While I LOVE the show, even record all the episodes, I find Guy Fieri really annoying. So with that said I refer to the show as Diners, Drive-ins and Douchebag.


----------



## eman (Jul 18, 2010)

Hmmmm ,

 Girl Tell us how ya really feel!

 i watch his show for entertainment and just in case i my get to one of the places he has shown.


----------



## Bearcarver (Jul 18, 2010)

Paul (Beer-B-Q),

Please quit listing the BBQ joints in the KC area, or I will be forced to list the ones in my area!

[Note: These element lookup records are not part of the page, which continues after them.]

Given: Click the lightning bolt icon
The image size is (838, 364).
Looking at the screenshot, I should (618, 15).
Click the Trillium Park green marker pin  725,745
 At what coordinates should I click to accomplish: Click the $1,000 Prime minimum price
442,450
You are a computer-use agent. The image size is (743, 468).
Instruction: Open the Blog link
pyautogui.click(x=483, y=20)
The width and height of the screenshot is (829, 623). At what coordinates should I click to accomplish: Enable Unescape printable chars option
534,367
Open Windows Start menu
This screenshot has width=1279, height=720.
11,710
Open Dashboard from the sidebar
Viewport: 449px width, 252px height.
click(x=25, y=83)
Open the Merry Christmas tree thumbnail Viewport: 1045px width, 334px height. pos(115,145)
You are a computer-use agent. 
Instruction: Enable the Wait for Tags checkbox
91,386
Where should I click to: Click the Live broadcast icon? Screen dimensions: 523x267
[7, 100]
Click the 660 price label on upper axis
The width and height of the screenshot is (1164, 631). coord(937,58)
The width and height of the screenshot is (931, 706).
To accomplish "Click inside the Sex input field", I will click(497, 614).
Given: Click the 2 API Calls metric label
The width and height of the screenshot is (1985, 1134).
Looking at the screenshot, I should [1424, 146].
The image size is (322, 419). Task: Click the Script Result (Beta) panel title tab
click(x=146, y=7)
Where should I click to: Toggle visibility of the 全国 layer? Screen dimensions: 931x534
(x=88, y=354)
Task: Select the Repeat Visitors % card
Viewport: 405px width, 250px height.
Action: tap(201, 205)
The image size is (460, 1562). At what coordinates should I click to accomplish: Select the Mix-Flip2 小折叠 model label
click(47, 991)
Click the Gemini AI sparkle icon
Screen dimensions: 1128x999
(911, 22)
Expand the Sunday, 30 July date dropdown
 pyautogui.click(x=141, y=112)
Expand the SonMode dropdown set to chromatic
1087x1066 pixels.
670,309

Alright that does it, here they are:

That's it, that's all of them.

Bear


----------



## beer-b-q (Jul 18, 2010)

Bearcarver said:


> Paul (Beer-B-Q),
> 
> Please quit listing the BBQ joints in the KC area, or I will be forced to list the ones in my area!
> 
> ...


How long does it take to visit all of them?


----------



## ryanhoelzer (Jul 18, 2010)

I've been to the Johnnys in Shawnee Mission and the one in Olathe.  The ribs were good at both but actually a little better from the Olathe location for some reason.


----------



## Bearcarver (Jul 19, 2010)

Beer-B-Q said:


> How long does it take to visit all of them?


LOL---Not long at all---Doesn't take much gas from one to another either.

Where do you guys get these neat little smileys? I love the one rolling on the floor laughing, or is it something I wouldn't know how to do anyway?

Bear


----------



## lcruzen (Jul 19, 2010)

The show certainly has me thinking about removing the membrane after the smoke.


----------



## beer-b-q (Jul 19, 2010)

Bearcarver said:


> LOL---Not long at all---Doesn't take much gas from one to another either.
> 
> Where do you guys get these neat little smileys? I love the one rolling on the floor laughing, or is it something I wouldn't know how to do anyway?
> 
> Bear


I have them in my Photobucket account, I will download the album for you if you want.


----------